* [Your goal] Could you rewrite the rows below with every "GUI agent" changed to "desktop agent" and nothing else altered?

BEGIN

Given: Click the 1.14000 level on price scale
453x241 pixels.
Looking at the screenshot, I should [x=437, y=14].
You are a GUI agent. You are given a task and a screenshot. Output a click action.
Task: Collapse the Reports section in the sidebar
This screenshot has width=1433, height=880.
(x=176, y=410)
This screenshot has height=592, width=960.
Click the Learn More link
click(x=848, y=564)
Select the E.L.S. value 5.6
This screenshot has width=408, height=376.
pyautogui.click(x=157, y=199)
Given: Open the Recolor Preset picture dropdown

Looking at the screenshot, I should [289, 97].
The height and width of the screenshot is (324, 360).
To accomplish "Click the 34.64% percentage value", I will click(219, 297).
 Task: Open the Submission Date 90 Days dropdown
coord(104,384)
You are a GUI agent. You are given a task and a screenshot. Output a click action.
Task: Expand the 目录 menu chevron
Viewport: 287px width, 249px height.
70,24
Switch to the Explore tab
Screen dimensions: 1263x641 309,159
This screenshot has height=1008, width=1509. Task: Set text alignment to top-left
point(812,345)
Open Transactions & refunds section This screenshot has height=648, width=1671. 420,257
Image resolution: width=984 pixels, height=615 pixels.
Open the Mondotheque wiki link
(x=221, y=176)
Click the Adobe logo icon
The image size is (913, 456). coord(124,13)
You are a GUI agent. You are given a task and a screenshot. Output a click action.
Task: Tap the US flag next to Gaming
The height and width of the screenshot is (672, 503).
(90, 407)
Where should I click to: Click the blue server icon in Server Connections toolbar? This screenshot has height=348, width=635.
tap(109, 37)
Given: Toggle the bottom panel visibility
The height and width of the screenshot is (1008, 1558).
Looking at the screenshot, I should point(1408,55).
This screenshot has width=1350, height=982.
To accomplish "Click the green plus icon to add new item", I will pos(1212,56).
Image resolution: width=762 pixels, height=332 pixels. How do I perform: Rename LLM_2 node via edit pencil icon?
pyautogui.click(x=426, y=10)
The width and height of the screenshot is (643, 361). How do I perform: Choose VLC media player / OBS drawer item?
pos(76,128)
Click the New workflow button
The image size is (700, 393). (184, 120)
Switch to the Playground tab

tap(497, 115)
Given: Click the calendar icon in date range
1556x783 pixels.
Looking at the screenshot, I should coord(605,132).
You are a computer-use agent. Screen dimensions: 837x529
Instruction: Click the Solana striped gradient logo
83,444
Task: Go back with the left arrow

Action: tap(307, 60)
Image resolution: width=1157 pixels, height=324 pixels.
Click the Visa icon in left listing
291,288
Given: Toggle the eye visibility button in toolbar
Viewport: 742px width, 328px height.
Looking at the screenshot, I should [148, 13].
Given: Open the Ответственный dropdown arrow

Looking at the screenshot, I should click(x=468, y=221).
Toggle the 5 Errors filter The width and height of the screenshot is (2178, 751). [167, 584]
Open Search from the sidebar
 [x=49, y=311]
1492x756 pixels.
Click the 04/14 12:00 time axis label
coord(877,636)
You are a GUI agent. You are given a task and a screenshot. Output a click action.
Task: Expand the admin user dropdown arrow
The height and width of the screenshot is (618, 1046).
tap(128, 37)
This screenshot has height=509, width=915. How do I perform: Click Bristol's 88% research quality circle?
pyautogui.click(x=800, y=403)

END

* [Answer below]
Given: Click the 1.14000 level on price scale
453x241 pixels.
Looking at the screenshot, I should [x=437, y=14].
You are a desktop agent. You are given a task and a screenshot. Output a click action.
Task: Collapse the Reports section in the sidebar
This screenshot has width=1433, height=880.
(x=176, y=410)
This screenshot has height=592, width=960.
Click the Learn More link
click(x=848, y=564)
Select the E.L.S. value 5.6
This screenshot has width=408, height=376.
pyautogui.click(x=157, y=199)
Given: Open the Recolor Preset picture dropdown

Looking at the screenshot, I should [289, 97].
The height and width of the screenshot is (324, 360).
To accomplish "Click the 34.64% percentage value", I will click(219, 297).
 Task: Open the Submission Date 90 Days dropdown
coord(104,384)
You are a desktop agent. You are given a task and a screenshot. Output a click action.
Task: Expand the 目录 menu chevron
Viewport: 287px width, 249px height.
70,24
Switch to the Explore tab
Screen dimensions: 1263x641 309,159
This screenshot has height=1008, width=1509. Task: Set text alignment to top-left
point(812,345)
Open Transactions & refunds section This screenshot has height=648, width=1671. 420,257
Image resolution: width=984 pixels, height=615 pixels.
Open the Mondotheque wiki link
(x=221, y=176)
Click the Adobe logo icon
The image size is (913, 456). coord(124,13)
You are a desktop agent. You are given a task and a screenshot. Output a click action.
Task: Tap the US flag next to Gaming
The height and width of the screenshot is (672, 503).
(90, 407)
Where should I click to: Click the blue server icon in Server Connections toolbar? This screenshot has height=348, width=635.
tap(109, 37)
Given: Toggle the bottom panel visibility
The height and width of the screenshot is (1008, 1558).
Looking at the screenshot, I should point(1408,55).
This screenshot has width=1350, height=982.
To accomplish "Click the green plus icon to add new item", I will pos(1212,56).
Image resolution: width=762 pixels, height=332 pixels. How do I perform: Rename LLM_2 node via edit pencil icon?
pyautogui.click(x=426, y=10)
The width and height of the screenshot is (643, 361). How do I perform: Choose VLC media player / OBS drawer item?
pos(76,128)
Click the New workflow button
The image size is (700, 393). (184, 120)
Switch to the Playground tab

tap(497, 115)
Given: Click the calendar icon in date range
1556x783 pixels.
Looking at the screenshot, I should coord(605,132).
You are a computer-use agent. Screen dimensions: 837x529
Instruction: Click the Solana striped gradient logo
83,444
Task: Go back with the left arrow

Action: tap(307, 60)
Image resolution: width=1157 pixels, height=324 pixels.
Click the Visa icon in left listing
291,288
Given: Toggle the eye visibility button in toolbar
Viewport: 742px width, 328px height.
Looking at the screenshot, I should [148, 13].
Given: Open the Ответственный dropdown arrow

Looking at the screenshot, I should click(x=468, y=221).
Toggle the 5 Errors filter The width and height of the screenshot is (2178, 751). [167, 584]
Open Search from the sidebar
 [x=49, y=311]
1492x756 pixels.
Click the 04/14 12:00 time axis label
coord(877,636)
You are a desktop agent. You are given a task and a screenshot. Output a click action.
Task: Expand the admin user dropdown arrow
The height and width of the screenshot is (618, 1046).
tap(128, 37)
This screenshot has height=509, width=915. How do I perform: Click Bristol's 88% research quality circle?
pyautogui.click(x=800, y=403)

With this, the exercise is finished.